• What to do: The records below are to be written out again, exactly as they appear.

Stored items:
■ ■ ■

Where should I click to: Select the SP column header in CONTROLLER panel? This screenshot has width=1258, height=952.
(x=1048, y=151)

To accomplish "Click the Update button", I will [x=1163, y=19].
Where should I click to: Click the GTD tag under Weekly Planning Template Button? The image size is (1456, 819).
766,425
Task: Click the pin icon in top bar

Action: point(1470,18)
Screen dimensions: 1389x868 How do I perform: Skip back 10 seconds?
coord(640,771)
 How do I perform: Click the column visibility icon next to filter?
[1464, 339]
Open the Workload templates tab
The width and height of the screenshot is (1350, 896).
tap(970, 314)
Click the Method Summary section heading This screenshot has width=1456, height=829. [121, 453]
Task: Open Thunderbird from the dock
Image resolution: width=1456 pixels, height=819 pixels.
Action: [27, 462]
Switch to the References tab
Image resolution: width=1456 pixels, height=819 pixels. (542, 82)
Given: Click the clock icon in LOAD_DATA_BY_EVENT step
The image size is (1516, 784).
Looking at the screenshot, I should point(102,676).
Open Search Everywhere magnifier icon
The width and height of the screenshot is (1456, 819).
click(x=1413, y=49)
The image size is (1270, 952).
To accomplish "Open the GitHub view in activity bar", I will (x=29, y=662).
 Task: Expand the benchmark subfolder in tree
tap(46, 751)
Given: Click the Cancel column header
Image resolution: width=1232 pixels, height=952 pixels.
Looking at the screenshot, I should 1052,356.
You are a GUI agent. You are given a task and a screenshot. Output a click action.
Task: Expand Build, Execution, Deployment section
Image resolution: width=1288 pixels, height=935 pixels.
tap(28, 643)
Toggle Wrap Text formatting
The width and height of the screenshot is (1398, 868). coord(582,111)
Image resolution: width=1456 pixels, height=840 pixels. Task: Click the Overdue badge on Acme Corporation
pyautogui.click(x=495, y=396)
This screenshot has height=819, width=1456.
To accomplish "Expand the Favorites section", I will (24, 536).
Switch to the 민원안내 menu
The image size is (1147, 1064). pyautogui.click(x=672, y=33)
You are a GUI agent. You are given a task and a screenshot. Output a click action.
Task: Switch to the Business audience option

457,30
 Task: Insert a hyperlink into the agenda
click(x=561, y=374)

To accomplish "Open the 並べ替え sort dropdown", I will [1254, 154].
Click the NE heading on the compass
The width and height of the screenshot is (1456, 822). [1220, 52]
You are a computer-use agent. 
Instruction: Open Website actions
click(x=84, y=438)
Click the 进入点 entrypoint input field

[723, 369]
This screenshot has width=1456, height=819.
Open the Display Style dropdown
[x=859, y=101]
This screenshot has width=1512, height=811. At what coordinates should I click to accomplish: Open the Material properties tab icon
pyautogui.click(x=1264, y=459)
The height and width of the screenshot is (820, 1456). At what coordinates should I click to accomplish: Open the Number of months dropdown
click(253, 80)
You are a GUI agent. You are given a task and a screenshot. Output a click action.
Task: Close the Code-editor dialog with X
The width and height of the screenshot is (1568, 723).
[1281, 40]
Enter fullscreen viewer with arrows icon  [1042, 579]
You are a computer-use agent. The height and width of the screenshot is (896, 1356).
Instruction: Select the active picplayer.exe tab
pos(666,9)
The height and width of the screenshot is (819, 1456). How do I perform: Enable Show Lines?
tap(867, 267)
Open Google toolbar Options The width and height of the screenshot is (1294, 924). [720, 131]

■ ■ ■

• Written answer:
Where should I click to: Select the SP column header in CONTROLLER panel? This screenshot has width=1258, height=952.
(x=1048, y=151)

To accomplish "Click the Update button", I will [x=1163, y=19].
Where should I click to: Click the GTD tag under Weekly Planning Template Button? The image size is (1456, 819).
766,425
Task: Click the pin icon in top bar

Action: point(1470,18)
Screen dimensions: 1389x868 How do I perform: Skip back 10 seconds?
coord(640,771)
 How do I perform: Click the column visibility icon next to filter?
[1464, 339]
Open the Workload templates tab
The width and height of the screenshot is (1350, 896).
tap(970, 314)
Click the Method Summary section heading This screenshot has width=1456, height=829. [121, 453]
Task: Open Thunderbird from the dock
Image resolution: width=1456 pixels, height=819 pixels.
Action: [27, 462]
Switch to the References tab
Image resolution: width=1456 pixels, height=819 pixels. (542, 82)
Given: Click the clock icon in LOAD_DATA_BY_EVENT step
The image size is (1516, 784).
Looking at the screenshot, I should point(102,676).
Open Search Everywhere magnifier icon
The width and height of the screenshot is (1456, 819).
click(x=1413, y=49)
The image size is (1270, 952).
To accomplish "Open the GitHub view in activity bar", I will (x=29, y=662).
 Task: Expand the benchmark subfolder in tree
tap(46, 751)
Given: Click the Cancel column header
Image resolution: width=1232 pixels, height=952 pixels.
Looking at the screenshot, I should 1052,356.
You are a GUI agent. You are given a task and a screenshot. Output a click action.
Task: Expand Build, Execution, Deployment section
Image resolution: width=1288 pixels, height=935 pixels.
tap(28, 643)
Toggle Wrap Text formatting
The width and height of the screenshot is (1398, 868). coord(582,111)
Image resolution: width=1456 pixels, height=840 pixels. Task: Click the Overdue badge on Acme Corporation
pyautogui.click(x=495, y=396)
This screenshot has height=819, width=1456.
To accomplish "Expand the Favorites section", I will (24, 536).
Switch to the 민원안내 menu
The image size is (1147, 1064). pyautogui.click(x=672, y=33)
You are a GUI agent. You are given a task and a screenshot. Output a click action.
Task: Switch to the Business audience option

457,30
 Task: Insert a hyperlink into the agenda
click(x=561, y=374)

To accomplish "Open the 並べ替え sort dropdown", I will [1254, 154].
Click the NE heading on the compass
The width and height of the screenshot is (1456, 822). [1220, 52]
You are a computer-use agent. 
Instruction: Open Website actions
click(x=84, y=438)
Click the 进入点 entrypoint input field

[723, 369]
This screenshot has width=1456, height=819.
Open the Display Style dropdown
[x=859, y=101]
This screenshot has width=1512, height=811. At what coordinates should I click to accomplish: Open the Material properties tab icon
pyautogui.click(x=1264, y=459)
The height and width of the screenshot is (820, 1456). At what coordinates should I click to accomplish: Open the Number of months dropdown
click(253, 80)
You are a GUI agent. You are given a task and a screenshot. Output a click action.
Task: Close the Code-editor dialog with X
The width and height of the screenshot is (1568, 723).
[1281, 40]
Enter fullscreen viewer with arrows icon  [1042, 579]
You are a computer-use agent. The height and width of the screenshot is (896, 1356).
Instruction: Select the active picplayer.exe tab
pos(666,9)
The height and width of the screenshot is (819, 1456). How do I perform: Enable Show Lines?
tap(867, 267)
Open Google toolbar Options The width and height of the screenshot is (1294, 924). [720, 131]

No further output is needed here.